Feelings of uselessness

It’s days like today… the past few weeks, actually, that the MS really rears it’s ugly head. Forgetful, addled, clumsy,…

Is it the “new” medication? Is it not working as well? The infusions seemed to work better, but I can’t take them anymore because of JCVirus and the risks involved with PML (which I think I explained in a previous post). So I’m on a pill, and I don’t know how well it’s actually working. Mention it to the Dr., and she says (reminds me) that stress can cause the MS to “bleed through”. So avoid stress.

Stress? Let’s talk about stress. I’m aware that people have it worse than me, but that doesn’t help (and don’t bother telling me to think about it, I won’t respond because if I do, I WILL go off in a big way). So, what are my current stresses? Let’s list them:

  • Trying to get rid of the house in Chattanooga that needs repairs. Yes, there are repairs going on now, but in the mean time, we’re still paying mortgage on it, to the tune of $800. This is on top of our rent here.
  • Having been out of work for 2 months and having to use some of the insurance money for living stuff, and now having to come up with the money to pay for the repairs on the house.
  • Finding out there are more damages once they’ve gotten through some of the demo for fixing the house. This means getting the insurance adjuster out and having them take another look, and hoping they’ll be willing to give more money for repairs.
  • Jon having hurt himself and having been out of work since May. Thankfully he has short term disability and is getting paid regularly, but not paying any medical bills.
  • Having fought with Jon’s worker’s comp for so long that his treatment got very delayed and he’s still not really gotten any answers.
  • Trying to get myself back into the swing of things at work and having a hard time because of brain fog. I “get lost” sometimes while I’m working on something, and this sends me into anxiety. And with having taken so much time off, I don’t want to ask to go home because of it even though I have a hard time functioning.
  • Medical bills. Paying them off little bits at a time, but they’re just hanging over my head.
  • All of the kids being behind on their shots due to lack of money for it. And Percy is back to chewing himself so bad that he’s getting hairballs again. Few things quite as disgusting as a dog hairball.
  • Doing shows by myself because Jon can’t manage it (this I don’t blame him for, I was where he was and I don’t want him making himself worse). Yeah, I could not do the shows, but I need to try and get another inflow of cash.
  • Keeping up with custom orders while still trying to make stuff for shows.
  • Trying to pick good shows and having failed at that at the beginning of the year, meaning that I spent money to sit and not sell anything or barely sell enough to make the price of the table/booth.
  • Trying to keep things together at home: cooking, laundry, what little cleaning I do (which I will admit isn’t much). Also, grocery shopping, picking up medications, any other little things we need
  • Having my show tent break at a recent show and having to cut what could have been a profitable show short because I couldn’t use my tent. And now having to fix or replace it, or just not do any more outdoor shows. (and the worst part of this is realizing on my way home what I could have done to be able to stay… which just made me feel like more of an idiot)
  • Taking the dogs for their walks alone and just not being able walk them as far as they need. The heat is hard on me, and makes my brain fuzzy if I’m out in it too long (another problem with the outdoor shows. The most recent one left me feeling like someone had toasted my brain on high, and it felt like that for days. Crunchy brain.).
  • Having to be overly careful to not fall on my ass/face because it’ll likely undo the surgery I had. As someone who has always tripped over her own feet (and pebbles, and flush cracks in the sidewalk, and dust bunnies, and leaves, and….), this does make me self conscious, and again, feeling like an oaf who’s almost 43 and still hasn’t figured out how to use her own body yet.

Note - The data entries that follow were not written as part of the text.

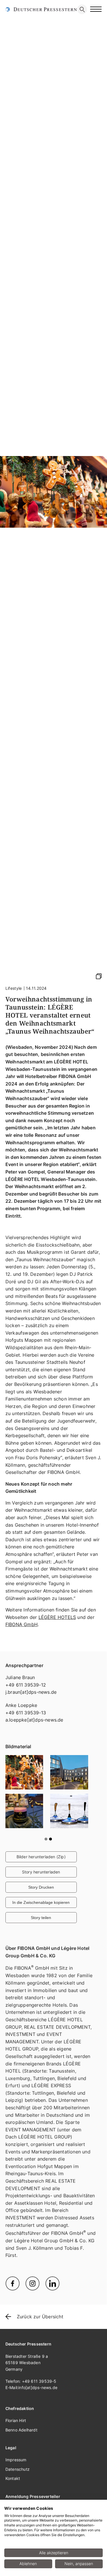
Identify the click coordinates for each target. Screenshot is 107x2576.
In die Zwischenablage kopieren (41, 2365)
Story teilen (41, 2380)
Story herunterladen (41, 2334)
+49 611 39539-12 (25, 2147)
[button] (46, 2301)
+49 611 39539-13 (25, 2175)
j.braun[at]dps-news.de (30, 2155)
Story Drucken (41, 2350)
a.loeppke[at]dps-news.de (34, 2182)
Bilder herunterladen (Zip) (41, 2319)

So, what has all this caused? Brain fog where I get lost with what I’m supposed to be doing, both at home and at work. This makes stuff at work take a little longer because I have to double check to make sure I’m doing things right. Anxiety attacks where I just want to curl up in a ball and not doing anything for… well, honestly, days. I have to push through it with anxiety pills and willpower to be able to get anything done. Agitation with any little thing… the dogs needing to go out, needing to stop what I’m doing to do something else that’s necessary, the dogs barking at anything, the post office not delivering a package because they’re incompetent, the idiot driving in front of me that’s doing 25 in a 35 zone, the seat cushions on the couch moving out of place, the cats getting into things they shouldn’t. Finding myself constantly typing the wrong word… and I’m not talking about typos, I’m talking about typing “park” instead of “wouldn’t”, or typing a completely wrong name at work when I’m looking for a client. Not being able to come up with the word (or words) for what I’m talking about.

I just feel constantly on edge and at the point of breakdown pretty much all the time. And I just keep waiting for the next bad thing to happen. If I take any kind of drive, I’m often blaring Nine Inch Nails through the stereo in the car, which is my go to overly stressed album. And I feel bad, but there are a lot of times I just want to be alone. With Jon not working, he’s home and that’s not something I’m used to. We’re good in that we don’t have to constantly be in each other’s business, but it’s still a big change from what I’ve been used to for the past, oh…. 12+ years. And I hate feeling that.

The bipolar of course isn’t helping. The medication that was working fine now isn’t cutting it, but I hate the idea of upping things again. I’m an advocate for staying on medication, but that doesn’t mean I really like taking it. I still mentally fight myself with sometimes feeling useless because I need it.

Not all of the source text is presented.